*What needs to be done*.
Rewrite the lines as a numbered list, starting with the line that contains "1144x613 pixels. Task: Click" and continuing up to and including the final line. Leave out any blank lines.

□ □ □ □

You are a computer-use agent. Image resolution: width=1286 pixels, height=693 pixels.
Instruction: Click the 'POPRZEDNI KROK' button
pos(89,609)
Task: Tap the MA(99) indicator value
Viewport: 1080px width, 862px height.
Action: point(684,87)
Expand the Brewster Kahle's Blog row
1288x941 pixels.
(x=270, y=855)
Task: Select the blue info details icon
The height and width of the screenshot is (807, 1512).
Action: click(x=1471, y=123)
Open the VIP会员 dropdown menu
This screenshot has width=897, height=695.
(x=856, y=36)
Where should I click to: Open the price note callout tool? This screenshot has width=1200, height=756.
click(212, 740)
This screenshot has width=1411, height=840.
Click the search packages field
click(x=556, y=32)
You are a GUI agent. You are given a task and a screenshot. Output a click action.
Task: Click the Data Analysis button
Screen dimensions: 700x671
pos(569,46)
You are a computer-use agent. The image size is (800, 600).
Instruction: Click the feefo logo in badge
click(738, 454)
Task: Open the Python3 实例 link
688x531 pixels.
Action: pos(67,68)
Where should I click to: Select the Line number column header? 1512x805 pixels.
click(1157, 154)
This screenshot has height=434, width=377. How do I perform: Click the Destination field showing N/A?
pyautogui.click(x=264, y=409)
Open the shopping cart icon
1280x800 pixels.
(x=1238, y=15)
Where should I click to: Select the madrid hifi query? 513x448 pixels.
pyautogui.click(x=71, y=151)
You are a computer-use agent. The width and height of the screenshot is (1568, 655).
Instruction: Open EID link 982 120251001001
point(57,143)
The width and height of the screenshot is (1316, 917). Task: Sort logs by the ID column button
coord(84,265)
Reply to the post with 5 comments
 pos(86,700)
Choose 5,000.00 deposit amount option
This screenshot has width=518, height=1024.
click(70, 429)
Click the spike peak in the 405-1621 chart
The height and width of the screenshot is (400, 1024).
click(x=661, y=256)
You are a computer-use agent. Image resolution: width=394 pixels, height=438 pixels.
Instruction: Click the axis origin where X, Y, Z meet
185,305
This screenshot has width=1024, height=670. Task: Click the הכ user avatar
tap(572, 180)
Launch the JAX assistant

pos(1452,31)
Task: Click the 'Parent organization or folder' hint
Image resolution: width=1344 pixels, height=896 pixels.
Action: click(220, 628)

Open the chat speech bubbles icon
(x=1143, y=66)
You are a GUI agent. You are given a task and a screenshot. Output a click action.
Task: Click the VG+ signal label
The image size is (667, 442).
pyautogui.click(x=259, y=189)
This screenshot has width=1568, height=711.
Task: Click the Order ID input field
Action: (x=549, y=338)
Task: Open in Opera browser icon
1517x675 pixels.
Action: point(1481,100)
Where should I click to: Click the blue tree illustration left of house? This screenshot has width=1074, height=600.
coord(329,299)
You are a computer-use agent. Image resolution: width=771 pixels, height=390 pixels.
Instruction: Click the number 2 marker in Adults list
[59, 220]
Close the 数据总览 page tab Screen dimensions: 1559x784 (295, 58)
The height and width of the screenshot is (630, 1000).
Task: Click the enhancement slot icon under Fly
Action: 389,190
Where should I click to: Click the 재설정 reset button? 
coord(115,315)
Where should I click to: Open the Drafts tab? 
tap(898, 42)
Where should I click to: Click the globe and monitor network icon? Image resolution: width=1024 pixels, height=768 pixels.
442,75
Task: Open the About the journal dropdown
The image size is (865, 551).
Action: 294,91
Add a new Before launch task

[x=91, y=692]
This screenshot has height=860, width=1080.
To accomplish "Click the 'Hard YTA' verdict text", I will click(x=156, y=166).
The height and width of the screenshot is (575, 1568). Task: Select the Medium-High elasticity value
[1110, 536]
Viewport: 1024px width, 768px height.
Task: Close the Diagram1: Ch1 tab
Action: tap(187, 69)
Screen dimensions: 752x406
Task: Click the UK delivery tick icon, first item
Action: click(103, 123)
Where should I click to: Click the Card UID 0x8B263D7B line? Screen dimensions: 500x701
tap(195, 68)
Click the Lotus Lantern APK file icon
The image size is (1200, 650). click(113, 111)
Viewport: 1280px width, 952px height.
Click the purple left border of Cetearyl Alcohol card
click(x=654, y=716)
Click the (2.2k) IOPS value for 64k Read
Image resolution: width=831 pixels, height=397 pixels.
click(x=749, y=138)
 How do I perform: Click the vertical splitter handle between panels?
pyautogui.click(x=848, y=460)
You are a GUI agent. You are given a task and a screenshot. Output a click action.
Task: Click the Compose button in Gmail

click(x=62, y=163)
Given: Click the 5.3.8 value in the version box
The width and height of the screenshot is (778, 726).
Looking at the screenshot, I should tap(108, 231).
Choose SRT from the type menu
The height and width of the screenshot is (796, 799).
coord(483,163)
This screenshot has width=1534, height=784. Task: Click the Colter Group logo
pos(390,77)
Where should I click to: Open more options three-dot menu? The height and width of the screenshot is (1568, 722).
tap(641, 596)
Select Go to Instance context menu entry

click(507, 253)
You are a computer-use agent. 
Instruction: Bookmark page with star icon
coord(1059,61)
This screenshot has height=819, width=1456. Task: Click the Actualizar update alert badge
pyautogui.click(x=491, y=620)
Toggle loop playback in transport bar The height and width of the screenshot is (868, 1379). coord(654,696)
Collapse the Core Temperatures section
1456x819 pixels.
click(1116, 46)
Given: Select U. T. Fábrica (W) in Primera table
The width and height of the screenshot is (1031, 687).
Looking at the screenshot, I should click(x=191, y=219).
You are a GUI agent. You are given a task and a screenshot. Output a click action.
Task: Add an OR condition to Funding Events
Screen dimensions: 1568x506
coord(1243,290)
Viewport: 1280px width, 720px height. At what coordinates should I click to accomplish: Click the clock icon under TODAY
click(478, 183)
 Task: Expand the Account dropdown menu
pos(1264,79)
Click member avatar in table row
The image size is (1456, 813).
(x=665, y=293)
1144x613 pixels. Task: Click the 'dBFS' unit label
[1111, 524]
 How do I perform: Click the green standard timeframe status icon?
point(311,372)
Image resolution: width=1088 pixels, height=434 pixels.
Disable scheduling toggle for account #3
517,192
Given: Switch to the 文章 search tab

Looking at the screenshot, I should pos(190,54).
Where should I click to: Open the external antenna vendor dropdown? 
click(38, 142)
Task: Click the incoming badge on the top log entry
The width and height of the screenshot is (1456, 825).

□ □ □ □

*Exercise answer*.
1. 1144x613 pixels. Task: Click the 'dBFS' unit label
2. [1111, 524]
3.  How do I perform: Click the green standard timeframe status icon?
4. point(311,372)
5. Image resolution: width=1088 pixels, height=434 pixels.
6. Disable scheduling toggle for account #3
7. 517,192
8. Given: Switch to the 文章 search tab
9. Looking at the screenshot, I should pos(190,54).
10. Where should I click to: Open the external antenna vendor dropdown? 
11. click(38, 142)
12. Task: Click the incoming badge on the top log entry
13. The width and height of the screenshot is (1456, 825).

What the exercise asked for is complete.